Gezeigtes Material =>
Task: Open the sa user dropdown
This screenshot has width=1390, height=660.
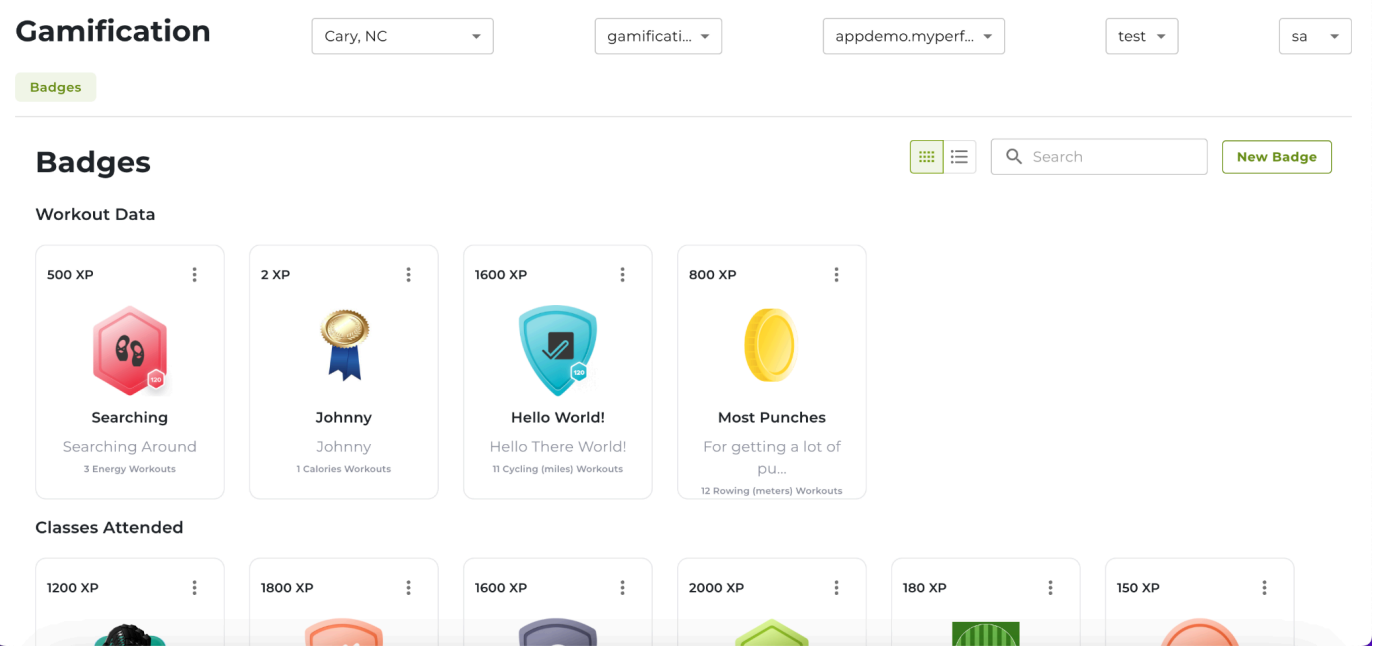Action: click(x=1314, y=37)

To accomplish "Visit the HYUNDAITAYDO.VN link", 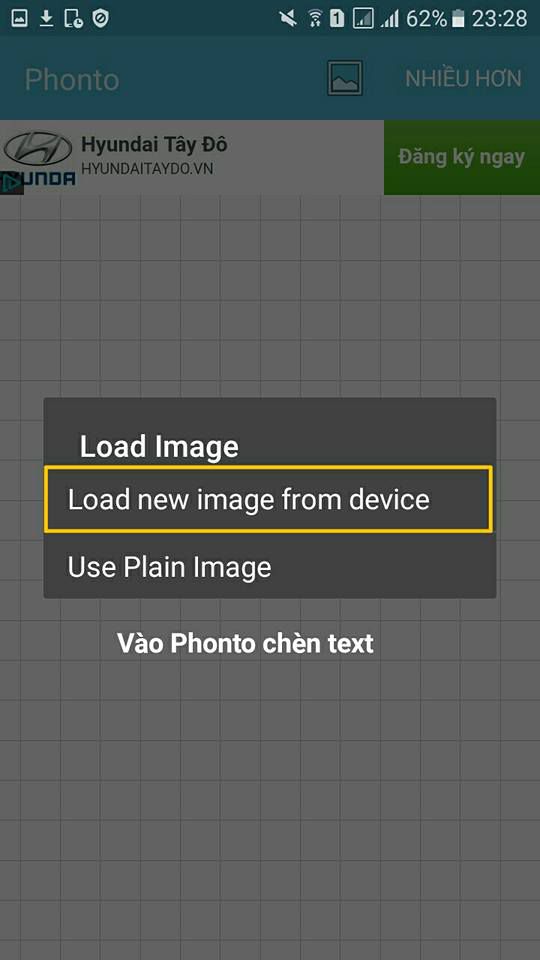I will (148, 169).
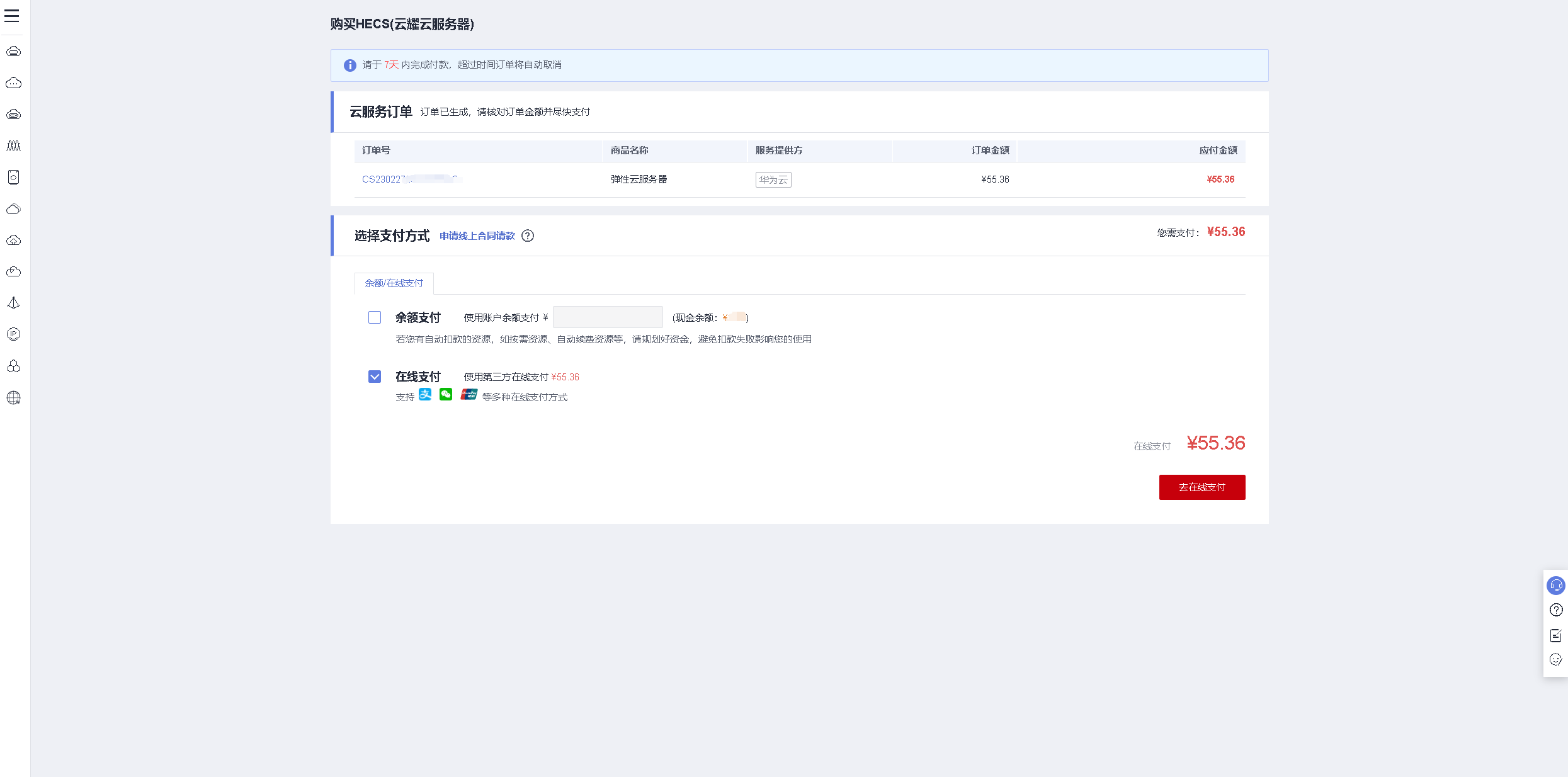Screen dimensions: 1568x777
Task: Open the floating help question icon
Action: click(1555, 610)
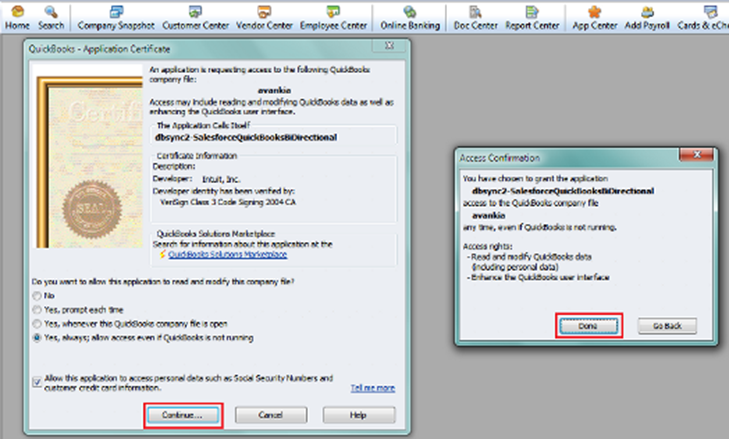Open the App Center
Screen dimensions: 729x439
[594, 17]
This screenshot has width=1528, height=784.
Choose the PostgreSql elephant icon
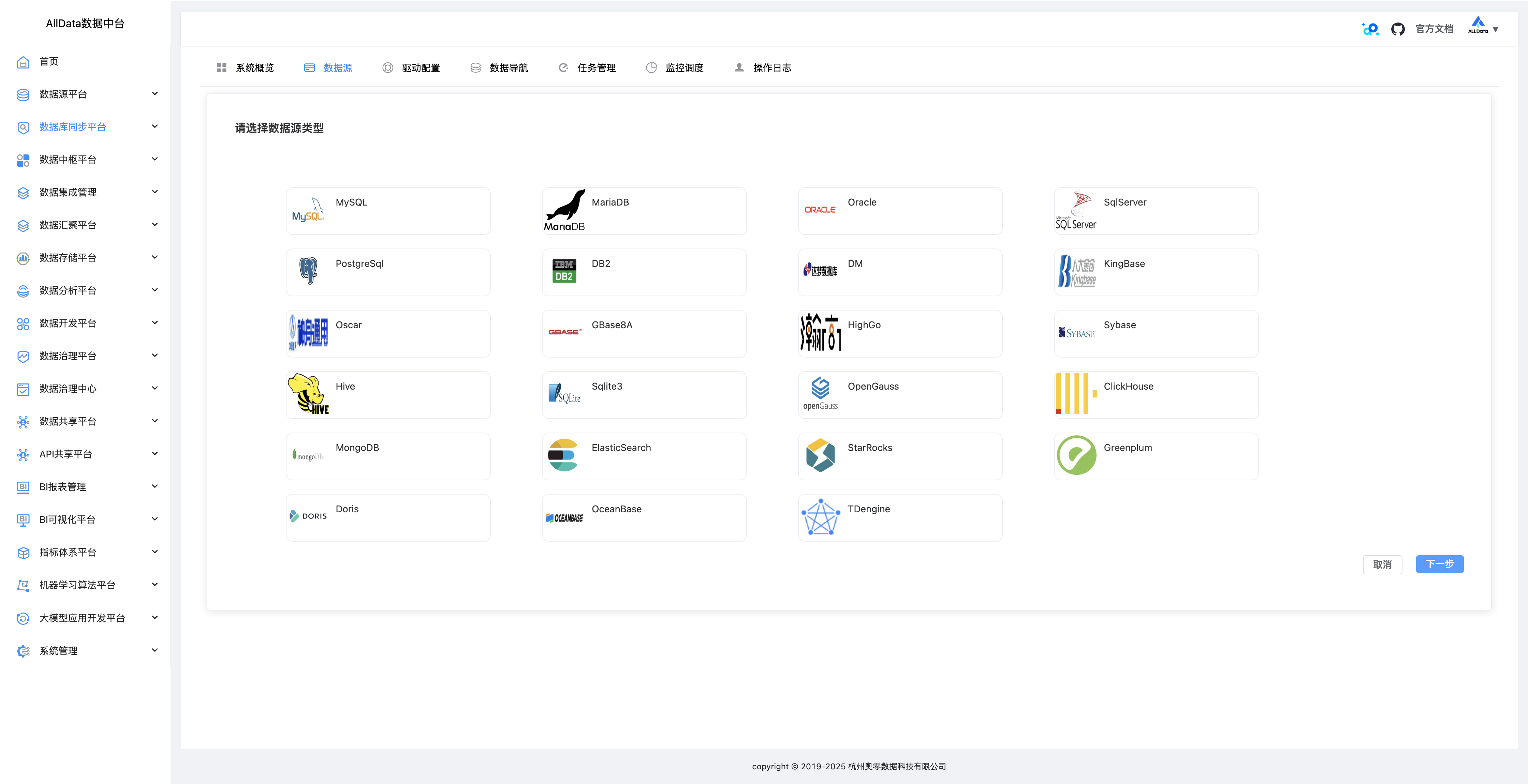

Aufgabenstellung => Stelle bitte den Teil des Materials, der mit dessen erster Zeile beginnt und mit der Zeile endet, die „Action: click(x=1314, y=37)“ enthält, als nummerierte Liste dar, beide Grenzzeilen eingeschlossen und ohne Leerzeilen. Lass die Bilder in der Antwort weg.

Ergebnis der Übung =>
1. Task: Open the sa user dropdown
2. This screenshot has width=1390, height=660.
3. Action: click(x=1314, y=37)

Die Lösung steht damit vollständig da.